Microsoft’s Beefed up Azure Security to Stem Cloud Threats and Lock Users In

November 8, 2019 concluded the week-long Ignite Conference, which Microsoft runs for Information Technology (IT) professionals and developers every year. The conference is a mixture of Microsoft speaker sessions, certification training, and product announcements. This year, Microsoft announced a spate of additional security and compliance features in its Azure and Microsoft Office 365 solutions, as well as plans to extend the scope of some of its existing security offerings. The announcements are timely, especially in light of the Capital One hack, which put a bit of a damper on the “all-in” for public cloud. Amazon, not to be deterred, put off blame, but Microsoft is more shrewdly capitalizing on the fallout by announcing some reinforced security on both the defensive and offensive fronts.

Microsoft’s announcements can be broadly categorized into four buckets:

1. Better Intel: A couple of solutions here are aimed at helping clients to better collect and analyze event data. Azure Sentinel (a security analytics tool) will have new connectors to third-party security systems (i.e., Zscaler, Barracuda, and Citrix), and leverage Machine Learning (ML) for prioritization. The Microsoft Defender Advanced Threat Protection (APT) solution will also be expanded to cover MacOS and Linux servers as well. Further, a new insider risk management solution for Microsoft Office 365 aims to catch and fix internal threats and will also leverage third-party systems (like human resources systems) to broaden its scope. Finally, the Azure Security Center will include new capabilities to find misconfigurations and threats for containers and Structured Query Language (SQL) in Infrastructure-as-a-Service (IaaS) in direct response to the Capital One breach. 
2. Stronger Identities: Firstly, Microsoft is championing multi-factor authentication by making Microsoft Authentication available to customers for free as part of the Azure Active Directory (AD) plan. Second, a new lightweight agent for moving identities around the cloud will be enabled with Azure AD Connect cloud provisioning. Microsoft is also announcing partnerships with third-party authentication providers to ensure secure hybrid access (i.e., F5 Networks, Zscaler, Citrix, and Akamai).
3. Simplifying Compliance: With the General Data Protection Regulation (GDPR) in full effect, Microsoft is offering a few new tools to better manage compliance in Office 365, with a compliance center (viewing data classifications and training classifiers with ML) and a compliance score (mapping configuration settings to regulations and standards).
4. Containing Threats: A new hardware-level and container-based solution is planned for Office, Application Guard, aims to minimize threats in Word, Excel, and PowerPoint files (using Microsoft Defender APT).  Further, an Azure Firewall Manager has been announced to better manage multiple firewall deployments, offering support for new firewall deployment topologies.

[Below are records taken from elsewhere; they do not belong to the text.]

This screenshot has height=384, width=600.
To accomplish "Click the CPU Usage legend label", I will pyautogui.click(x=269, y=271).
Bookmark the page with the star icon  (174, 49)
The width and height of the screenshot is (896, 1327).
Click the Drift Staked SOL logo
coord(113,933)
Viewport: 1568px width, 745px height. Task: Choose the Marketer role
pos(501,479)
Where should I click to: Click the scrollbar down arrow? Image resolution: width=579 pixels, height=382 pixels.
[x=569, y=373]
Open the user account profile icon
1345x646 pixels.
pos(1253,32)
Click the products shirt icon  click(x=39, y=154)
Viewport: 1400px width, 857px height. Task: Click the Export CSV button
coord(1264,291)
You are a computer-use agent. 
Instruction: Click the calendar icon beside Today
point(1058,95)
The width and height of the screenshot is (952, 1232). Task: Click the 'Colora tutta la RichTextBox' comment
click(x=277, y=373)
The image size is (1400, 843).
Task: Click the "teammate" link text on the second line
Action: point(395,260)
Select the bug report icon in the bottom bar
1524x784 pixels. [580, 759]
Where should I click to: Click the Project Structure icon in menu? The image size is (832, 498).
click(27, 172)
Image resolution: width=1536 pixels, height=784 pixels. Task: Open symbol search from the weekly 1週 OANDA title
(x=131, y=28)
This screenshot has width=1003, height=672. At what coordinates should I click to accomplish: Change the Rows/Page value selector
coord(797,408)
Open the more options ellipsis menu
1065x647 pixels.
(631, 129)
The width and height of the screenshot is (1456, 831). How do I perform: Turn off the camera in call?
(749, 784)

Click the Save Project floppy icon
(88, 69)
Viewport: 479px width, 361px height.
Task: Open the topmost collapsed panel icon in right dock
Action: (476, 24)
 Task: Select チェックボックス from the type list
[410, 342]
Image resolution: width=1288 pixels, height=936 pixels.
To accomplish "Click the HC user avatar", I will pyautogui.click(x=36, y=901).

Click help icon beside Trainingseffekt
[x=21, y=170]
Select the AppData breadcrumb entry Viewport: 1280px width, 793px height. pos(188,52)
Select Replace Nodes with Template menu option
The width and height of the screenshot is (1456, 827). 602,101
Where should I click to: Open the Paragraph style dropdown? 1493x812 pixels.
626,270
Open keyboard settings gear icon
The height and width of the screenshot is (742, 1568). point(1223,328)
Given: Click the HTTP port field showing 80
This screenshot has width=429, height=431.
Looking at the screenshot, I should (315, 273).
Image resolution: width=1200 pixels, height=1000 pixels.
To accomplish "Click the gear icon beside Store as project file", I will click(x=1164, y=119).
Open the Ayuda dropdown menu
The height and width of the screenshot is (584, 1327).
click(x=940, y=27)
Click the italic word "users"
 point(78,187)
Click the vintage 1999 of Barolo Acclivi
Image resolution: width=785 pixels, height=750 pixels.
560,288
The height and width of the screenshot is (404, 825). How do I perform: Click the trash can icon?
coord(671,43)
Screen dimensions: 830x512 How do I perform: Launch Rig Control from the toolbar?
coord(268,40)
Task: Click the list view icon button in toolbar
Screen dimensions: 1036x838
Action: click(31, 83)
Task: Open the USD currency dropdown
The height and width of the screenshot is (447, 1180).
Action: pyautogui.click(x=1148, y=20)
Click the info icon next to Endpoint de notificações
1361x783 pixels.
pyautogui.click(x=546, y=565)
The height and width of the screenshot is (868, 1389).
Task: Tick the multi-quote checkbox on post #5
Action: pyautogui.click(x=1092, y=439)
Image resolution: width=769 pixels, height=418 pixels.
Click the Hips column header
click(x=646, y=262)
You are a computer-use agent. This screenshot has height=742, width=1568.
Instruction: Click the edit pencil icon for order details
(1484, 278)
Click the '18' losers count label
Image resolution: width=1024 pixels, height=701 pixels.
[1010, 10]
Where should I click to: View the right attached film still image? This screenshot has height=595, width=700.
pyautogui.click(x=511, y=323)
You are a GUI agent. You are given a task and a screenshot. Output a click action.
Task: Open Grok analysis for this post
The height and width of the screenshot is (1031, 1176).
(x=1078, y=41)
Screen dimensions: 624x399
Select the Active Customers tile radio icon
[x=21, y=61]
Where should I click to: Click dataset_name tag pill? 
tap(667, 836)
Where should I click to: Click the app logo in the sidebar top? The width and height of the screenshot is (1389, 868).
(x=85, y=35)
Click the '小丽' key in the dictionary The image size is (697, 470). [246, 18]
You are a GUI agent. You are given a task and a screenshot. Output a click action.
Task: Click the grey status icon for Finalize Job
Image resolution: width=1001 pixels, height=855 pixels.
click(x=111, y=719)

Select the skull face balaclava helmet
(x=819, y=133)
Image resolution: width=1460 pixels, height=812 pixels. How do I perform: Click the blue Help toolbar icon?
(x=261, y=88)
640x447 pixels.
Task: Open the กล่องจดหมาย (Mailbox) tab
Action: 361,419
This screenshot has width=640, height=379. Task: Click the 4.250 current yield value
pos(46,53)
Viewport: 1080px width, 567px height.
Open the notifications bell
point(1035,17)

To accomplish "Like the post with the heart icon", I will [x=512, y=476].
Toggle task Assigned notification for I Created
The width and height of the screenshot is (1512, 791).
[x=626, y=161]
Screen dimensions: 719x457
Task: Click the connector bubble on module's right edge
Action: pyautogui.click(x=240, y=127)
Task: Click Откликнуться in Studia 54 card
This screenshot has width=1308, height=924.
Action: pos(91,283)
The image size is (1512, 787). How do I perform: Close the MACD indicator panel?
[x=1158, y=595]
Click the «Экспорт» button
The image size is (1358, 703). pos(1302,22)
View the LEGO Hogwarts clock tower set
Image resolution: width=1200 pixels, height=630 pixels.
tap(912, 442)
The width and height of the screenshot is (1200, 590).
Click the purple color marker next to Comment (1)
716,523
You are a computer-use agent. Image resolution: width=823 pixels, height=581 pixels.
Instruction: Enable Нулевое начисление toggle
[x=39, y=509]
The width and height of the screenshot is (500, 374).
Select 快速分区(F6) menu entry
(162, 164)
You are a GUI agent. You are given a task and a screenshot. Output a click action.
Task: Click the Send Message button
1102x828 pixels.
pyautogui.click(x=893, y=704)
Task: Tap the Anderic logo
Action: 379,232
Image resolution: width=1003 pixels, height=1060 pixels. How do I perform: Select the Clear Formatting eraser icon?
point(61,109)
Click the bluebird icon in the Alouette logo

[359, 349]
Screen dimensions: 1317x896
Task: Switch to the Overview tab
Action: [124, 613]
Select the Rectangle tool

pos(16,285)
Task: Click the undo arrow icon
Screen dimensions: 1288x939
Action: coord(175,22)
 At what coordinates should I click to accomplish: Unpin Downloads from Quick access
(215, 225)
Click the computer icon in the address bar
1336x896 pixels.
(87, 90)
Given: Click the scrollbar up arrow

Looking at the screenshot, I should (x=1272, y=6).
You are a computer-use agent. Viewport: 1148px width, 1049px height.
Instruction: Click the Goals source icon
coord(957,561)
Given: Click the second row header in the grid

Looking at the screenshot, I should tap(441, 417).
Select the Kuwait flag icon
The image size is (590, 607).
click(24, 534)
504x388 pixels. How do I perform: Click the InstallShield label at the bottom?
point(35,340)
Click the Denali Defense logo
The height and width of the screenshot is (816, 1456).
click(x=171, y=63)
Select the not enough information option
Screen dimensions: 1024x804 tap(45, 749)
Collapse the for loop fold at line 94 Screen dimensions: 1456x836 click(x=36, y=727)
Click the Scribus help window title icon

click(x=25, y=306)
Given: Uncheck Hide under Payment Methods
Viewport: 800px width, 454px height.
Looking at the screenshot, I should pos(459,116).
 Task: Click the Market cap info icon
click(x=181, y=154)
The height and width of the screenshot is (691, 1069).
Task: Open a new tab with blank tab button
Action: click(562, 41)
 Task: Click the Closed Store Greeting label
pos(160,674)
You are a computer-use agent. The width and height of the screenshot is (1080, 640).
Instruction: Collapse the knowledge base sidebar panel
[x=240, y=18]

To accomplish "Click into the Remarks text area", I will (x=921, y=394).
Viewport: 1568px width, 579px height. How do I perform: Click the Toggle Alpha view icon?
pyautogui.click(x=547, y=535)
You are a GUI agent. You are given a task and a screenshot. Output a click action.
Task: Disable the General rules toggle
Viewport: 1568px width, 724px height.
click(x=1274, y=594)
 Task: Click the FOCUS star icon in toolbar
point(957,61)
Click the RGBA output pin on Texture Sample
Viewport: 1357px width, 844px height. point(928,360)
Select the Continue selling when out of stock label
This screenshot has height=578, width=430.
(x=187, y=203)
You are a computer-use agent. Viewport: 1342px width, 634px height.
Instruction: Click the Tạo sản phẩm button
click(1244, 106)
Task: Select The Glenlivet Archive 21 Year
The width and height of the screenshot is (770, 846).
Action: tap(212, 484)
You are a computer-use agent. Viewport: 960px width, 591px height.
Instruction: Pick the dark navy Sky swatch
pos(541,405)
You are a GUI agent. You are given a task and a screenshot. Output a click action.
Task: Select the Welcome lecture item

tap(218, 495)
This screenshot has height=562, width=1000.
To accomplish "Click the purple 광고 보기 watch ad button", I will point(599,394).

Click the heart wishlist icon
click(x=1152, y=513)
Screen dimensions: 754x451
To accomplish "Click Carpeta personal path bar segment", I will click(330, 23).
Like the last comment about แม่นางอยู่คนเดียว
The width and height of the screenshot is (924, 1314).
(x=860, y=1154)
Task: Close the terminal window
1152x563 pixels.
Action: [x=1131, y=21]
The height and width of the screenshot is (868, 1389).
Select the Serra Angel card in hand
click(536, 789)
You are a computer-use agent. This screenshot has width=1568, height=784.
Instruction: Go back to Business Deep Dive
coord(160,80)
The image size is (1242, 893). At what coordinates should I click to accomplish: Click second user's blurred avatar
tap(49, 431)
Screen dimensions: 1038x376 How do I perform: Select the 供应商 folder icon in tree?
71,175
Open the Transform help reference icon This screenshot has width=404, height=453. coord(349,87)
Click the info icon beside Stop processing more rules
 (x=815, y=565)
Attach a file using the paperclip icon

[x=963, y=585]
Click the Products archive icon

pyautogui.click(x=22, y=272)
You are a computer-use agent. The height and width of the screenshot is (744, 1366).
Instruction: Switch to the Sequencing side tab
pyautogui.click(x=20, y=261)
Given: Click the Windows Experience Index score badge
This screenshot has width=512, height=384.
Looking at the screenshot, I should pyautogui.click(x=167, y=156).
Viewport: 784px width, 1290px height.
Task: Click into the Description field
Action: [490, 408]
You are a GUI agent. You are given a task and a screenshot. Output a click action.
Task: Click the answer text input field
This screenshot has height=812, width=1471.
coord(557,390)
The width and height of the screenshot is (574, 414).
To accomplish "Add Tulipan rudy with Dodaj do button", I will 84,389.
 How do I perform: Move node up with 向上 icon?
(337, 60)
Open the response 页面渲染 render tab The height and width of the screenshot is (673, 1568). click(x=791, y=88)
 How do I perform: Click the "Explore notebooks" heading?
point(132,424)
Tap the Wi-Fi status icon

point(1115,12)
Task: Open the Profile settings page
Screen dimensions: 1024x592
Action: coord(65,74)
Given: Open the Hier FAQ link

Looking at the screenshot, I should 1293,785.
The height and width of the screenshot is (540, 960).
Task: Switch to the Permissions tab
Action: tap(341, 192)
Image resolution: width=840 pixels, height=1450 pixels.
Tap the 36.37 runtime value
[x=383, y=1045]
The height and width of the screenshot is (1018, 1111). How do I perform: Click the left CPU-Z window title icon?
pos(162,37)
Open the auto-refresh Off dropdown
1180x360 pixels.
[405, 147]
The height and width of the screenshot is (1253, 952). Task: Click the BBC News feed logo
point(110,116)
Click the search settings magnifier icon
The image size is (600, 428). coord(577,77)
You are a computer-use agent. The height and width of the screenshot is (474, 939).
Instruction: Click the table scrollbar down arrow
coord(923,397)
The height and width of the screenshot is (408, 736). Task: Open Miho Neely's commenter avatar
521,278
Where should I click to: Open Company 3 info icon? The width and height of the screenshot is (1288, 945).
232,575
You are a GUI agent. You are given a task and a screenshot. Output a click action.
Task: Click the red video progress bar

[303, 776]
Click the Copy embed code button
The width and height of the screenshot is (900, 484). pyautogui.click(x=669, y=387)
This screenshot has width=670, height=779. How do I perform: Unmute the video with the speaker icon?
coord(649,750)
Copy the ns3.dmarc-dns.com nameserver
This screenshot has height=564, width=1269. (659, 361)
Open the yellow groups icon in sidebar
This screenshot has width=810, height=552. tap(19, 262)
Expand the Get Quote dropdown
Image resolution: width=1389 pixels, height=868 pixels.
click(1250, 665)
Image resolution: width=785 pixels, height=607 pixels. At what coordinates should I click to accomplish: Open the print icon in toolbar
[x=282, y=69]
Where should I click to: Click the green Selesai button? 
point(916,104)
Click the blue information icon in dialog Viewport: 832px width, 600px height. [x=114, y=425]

Public cloud providers already offer a broad range of security tools that, when leveraged correctly, can make the platforms and their usage ironclad. And yet, complexity and human error can suffice to weaken that one link that will let in a malicious intruder, despite the vast resources at the disposal of the providers and their users.

Certainly, Microsoft has managed to address some of the more common pain points associated with running cloud services and office tools. Many of the firm’s announcements focus on security simplification; this is key, especially as cloud environments can be extremely complex to configure and manage, even for those well-versed in the offerings. Visibility is critical to good (and continuous) security management, but the tools also need to provide a level of ease of use that can allow for effortless and rapid modification when a situation arises.

Cue ML, which can provide much-needed intelligent automation in complicated and expansive environments. Microsoft’s forte here will help to alleviate some of the security burdens of cloud management. Finally, Microsoft is conscious of the need to integrate and hook up with third-party solutions to provide a comprehensive offering. Overall, these security announcements will help to improve security visibility and boost confidence that companies can still go “all-in” on public cloud. 

Most importantly, the additional offerings will help to lock users into the Azure platform. With more security features (and easier management) available, they require less external security support. While Microsoft does expand on third-party integration, it still aims to provide its platform as the single pane of glass through which users manage the security of both Azure and other vendor platforms.  Further, this lock-in will obscure visibility for those security providers that are not Microsoft partners, or even alternative secure cloud solutions such as those emerging in the decentralized computing and storage space.

Security providers in the cloud space will have to ensure they have effective cloud-agnostic offerings that can be easily implemented even where they don’t have partnerships in place with the big public cloud service providers. This will be key to ensuring they can remain relevant in the cloud security market that is increasingly dominated by the cloud providers themselves.